Extract to read:
I´m not able to connect in the SQL Server inside Airflow using docker-compose. I want to take data from SQL Server direct to Cloud Storage and then the data will be sent to Big Query.
How to solve this?
import json
from datetime import timedelta, datetime
from airflow import DAG
from airflow.models import Variable
from airflow.contrib.operators.bigquery_operator import BigQueryOperator
from airflow.contrib.operators.bigquery_check_operator import BigQueryCheckOperator
from airflow.contrib.operators.file_to_gcs import FileToGoogleCloudStorageOperator
from airflow.contrib.operators.gcs_to_bq import GoogleCloudStorageToBigQueryOperator
from airflow.contrib.operators.mysql_to_gcs import MySqlToGoogleCloudStorageOperator
default_args = {
'owner': 'Test Data',
'depends_on_past': True,
'start_date': datetime(2019, 5, 29),
'end_date': datetime(2019, 5, 30),
'email': ['[email protected]'],
'email_on_failure': True,
'email_on_retry': False,
'retries': 1,
'retry_delay': timedelta(minutes=5),
}
# Set Schedule: Run pipeline once a day.

Task set:
a – In the Airflow post, what value does retry_delay get in default_args?
b – Continue the Airflow post from its last line.
The listing has nothing to do with the Airflow post.

Raw data:
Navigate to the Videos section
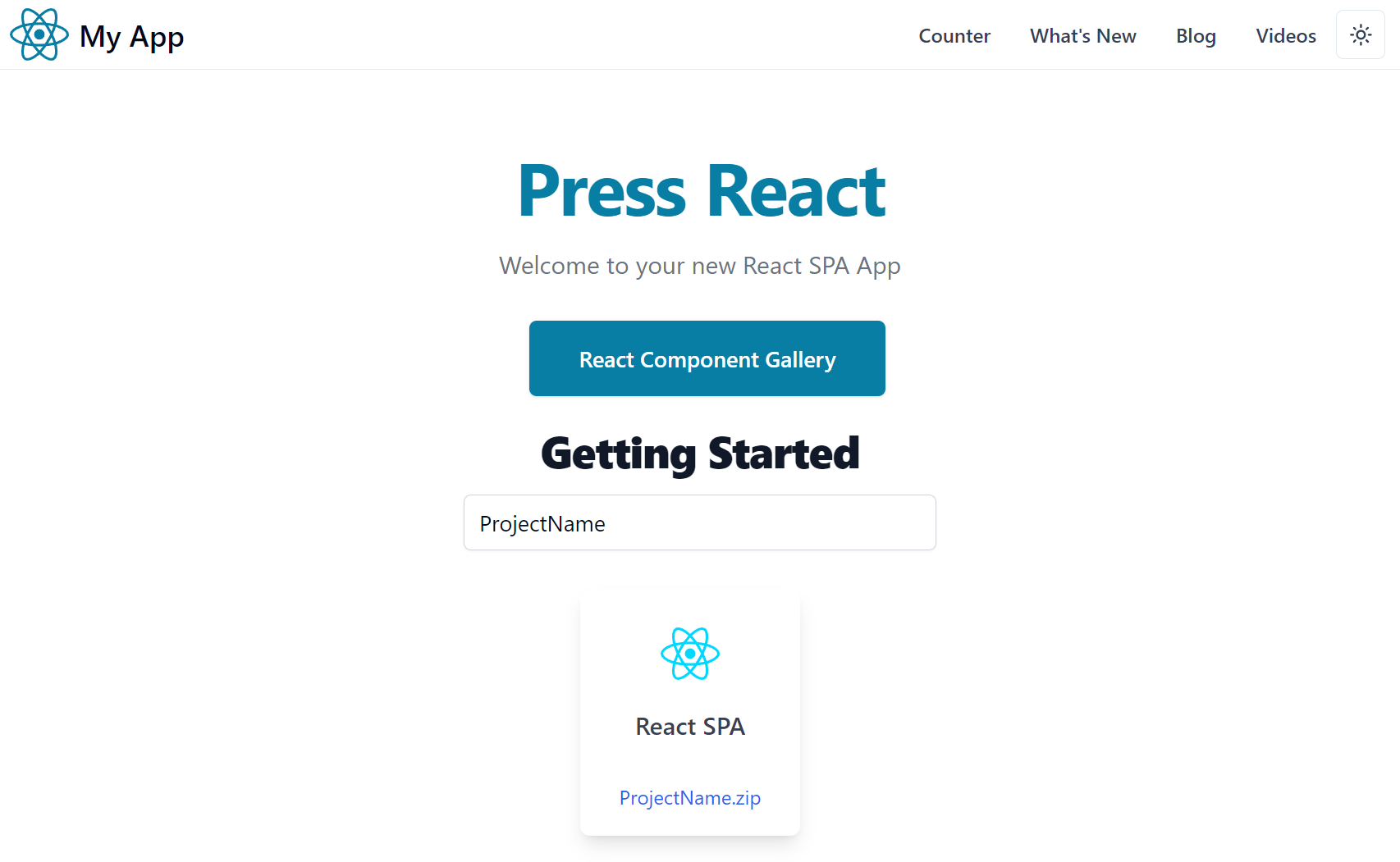pyautogui.click(x=1286, y=36)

Answers in order:
a – timedelta(minutes=5), a five-minute delay.

b –
# Use cron to define exact time. Eg. 8:15am would be "15 08 * * *"
schedule_interval = "* * * * *"
# Define DAG: Set ID and assign default args and schedule interval
dag = DAG(
'bigquery_github_trends',
default_args=default_args,
schedule_interval=schedule_interval
)
extract = MySqlToGoogleCloudStorageOperator(
task_id='chama_extract',
mysql_conn_id='mysql_hml',
google_cloud_storage_conn_id='my_gcp_conn',
sql="""SELECT * FROM test""",
bucket='my_bucket',
filename='test/test{}.json',
schema_filename='schemas/test.json',
dag=dag)
load = GoogleCloudStorageToBigQueryOperator(
task_id='chama_load',
bigquery_conn_id='my_gcp_conn',
google_cloud_storage_conn_id='my_gcp_conn',
bucket='my_bucket',
destination_project_dataset_table="tst.teste123",
source_objects=['test/test0.json'],
schema_object='schemas/test.json',
source_format='NEWLINE_DELIMITED_JSON',
create_disposition='CREATE_IF_NEEDED',
write_disposition='WRITE_TRUNCATE',
dag=dag)
# Setting up Dependencies
load.set_upstream(extract)
Docker-compose.yml
version: '3'
services:
postgres:
image: postgres:9.6
environment:
- POSTGRES_USER=airflow
- POSTGRES_PASSWORD=airflow
- POSTGRES_DB=airflow
ports:
- "5432:5432"
webserver:
image: puckel/docker-airflow:1.10.1
build:
context: https://github.com/puckel/docker-airflow.git#1.10.1
dockerfile: Dockerfile
args:
AIRFLOW_DEPS: gcp_api,s3
restart: always
depends_on:
- postgres
environment:
- LOAD_EX=n
- EXECUTOR=Local
- FERNET_KEY=jsDPRErfv8Z_eVTnGfF8ywd19j4pyqE3NpdUBA_oRTo=
volumes:
- ./examples/intro-example/dags:/usr/local/airflow/dags
# Uncomment to include custom plugins
# - ./plugins:/usr/local/airflow/plugins
ports:
- "8080:8080"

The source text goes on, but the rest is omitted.